Suppose you have a variable that records month:

x1 <- c("Dec", "Apr", "Jan", "Mar")

Two problems:

  1. There are only twelve possible months, and there’s nothing saving you from typos:

    x2 <- c("Dec", "Apr", "Jam", "Mar")
  2. It doesn’t sort in a useful way:

    sort(x1)
    ## [1] "Apr" "Dec" "Jan" "Mar"

To fix these, use factors:

month_levels <- c(
  "Jan", "Feb", "Mar", "Apr", "May", "Jun", 
  "Jul", "Aug", "Sep", "Oct", "Nov", "Dec"
)
y1 <- factor(x1, levels = month_levels)
y1
## [1] Dec Apr Jan Mar
## Levels: Jan Feb Mar Apr May Jun Jul Aug Sep Oct Nov Dec
sort(y1)
## [1] Jan Mar Apr Dec
## Levels: Jan Feb Mar Apr May Jun Jul Aug Sep Oct Nov Dec

Any values not in the set will be silently converted to NA:

y2 <- factor(x2, levels = month_levels)
y2
## [1] Dec  Apr  <NA> Mar 
## Levels: Jan Feb Mar Apr May Jun Jul Aug Sep Oct Nov Dec

Omitting levels:

factor(x1)
## [1] Dec Apr Jan Mar
## Levels: Apr Dec Jan Mar

Retrieve the set of valid levels directly:

levels(y1)
##  [1] "Jan" "Feb" "Mar" "Apr" "May" "Jun" "Jul" "Aug" "Sep" "Oct" "Nov" "Dec"

General Social Survey

Long-running US survey conducted by the independent research organization NORC at the University of Chicago.

forcats::gss_cat

How many levels?

gss_cat %>%
  count(race)
ggplot(gss_cat, aes(race)) +
  geom_bar() +
  scale_x_discrete(drop = FALSE)

Two most common operations with factors

  1. Changing the order of the levels
  2. Changing the values of the levels

Modifying factor order

Average number of hours spent watching TV per day across religions:

relig_summary <- gss_cat %>%
  group_by(relig) %>%
  summarise(
    age = mean(age, na.rm = TRUE),
    tvhours = mean(tvhours, na.rm = TRUE),
    n = n()
  )
## `summarise()` ungrouping output (override with `.groups` argument)
ggplot(relig_summary, aes(tvhours, relig)) + geom_point()

vs

ggplot(relig_summary, aes(tvhours, fct_reorder(relig, tvhours))) +
  geom_point()

fct_reorder(f,x,fun): 1. f, the factor whose levels you want to modify. 2. x, a numeric vector that you want to use to reorder the levels. 3. fun (optional), a function used if there are multiple values of x for each value of f.

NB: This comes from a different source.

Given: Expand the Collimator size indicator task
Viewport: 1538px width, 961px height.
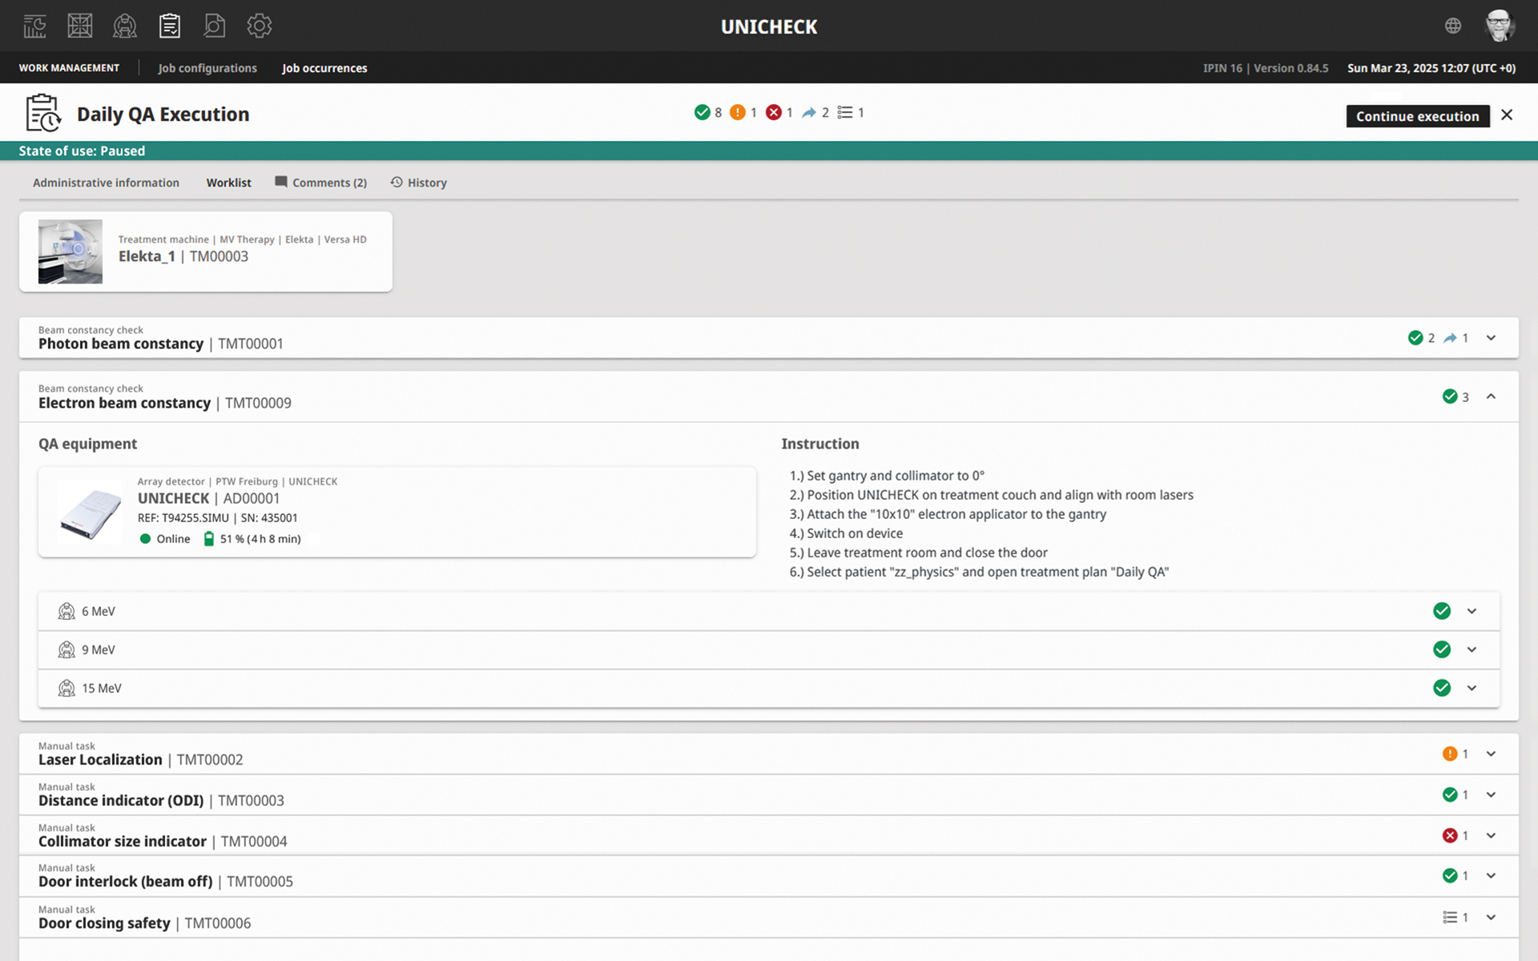Looking at the screenshot, I should coord(1491,836).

Reordering religion makes it much easier to see that people in the “Don’t know” category watch much more TV, and Hinduism & Other Eastern religions watch much less.

Rewrite using mutate():

relig_summary %>%
  mutate(relig = fct_reorder(relig, tvhours)) %>%
  ggplot(aes(tvhours, relig)) +
    geom_point()

Reordering isn’t always useful:

rincome_summary <- gss_cat %>%
  group_by(rincome) %>%
  summarise(
    age = mean(age, na.rm = TRUE),
    tvhours = mean(tvhours, na.rm = TRUE),
    n = n()
  )
## `summarise()` ungrouping output (override with `.groups` argument)
ggplot(rincome_summary, aes(age, fct_reorder(rincome, age))) + geom_point()


Pull “Not applicable” up front:

ggplot(rincome_summary, aes(age, fct_relevel(rincome, "Not applicable"))) +
  geom_point()

Why do you think the average age for “Not applicable” is so high?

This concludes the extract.